Żeby taki wyjazd został zaliczony i dofinansowany, będzie musiał uwzględniać stosowną liczbę punktów z ministerialnej listy - różną w zależności od czasu trwania. - Te punkty będą dopasowane do wieku uczniów - zapewnia minister. Ich pełną listę mamy poznać w przyszłym tygodniu.
- Chcemy odbudować wspólnotę między uczniami i nauczycielami, a najlepiej robić to na tego rodzaju wyjazdach. Jeśli są to wyjazdy edukacyjne, tym lepiej - podkreślał Czarnek. I zaznaczył, że nowy program ma wesprzeć nauczycieli w realizacji podstawy programowej oraz budowaniu nowoczesnego patriotyzmu. - Szkoły będą korzystały z wielkiego potencjałem naszych muzeów - mówił.
Fundusz Czarnka
Szef MEiN przypomniał, że takie rozwiązanie umożliwili mu kilka tygodni temu posłowie, którzy wprowadzili je projektem poselskim. Wcześniej możliwość tworzenia programów i przedsięwzięć miał minister nauki, dzięki zmianom w prawie Czarnek, który kieruje teraz połączonymi resortami, może je tworzyć również na poziomie szkół, a nie tylko uczelni.

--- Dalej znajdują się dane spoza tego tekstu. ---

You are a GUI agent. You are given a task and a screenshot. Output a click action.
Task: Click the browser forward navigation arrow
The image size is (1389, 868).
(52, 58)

Opozycja krytykowała ten pomysł, nazywając go "Funduszem Czarnka" i zgłaszając obawy, że minister będzie dofinansowywał jedynie bliskie mu inicjatywy i organizacje. Przemysław Czarnek zapewniał, że zamierza wspierać dzieci, a politycy opozycji powinni być wdzięczni za ten projekt.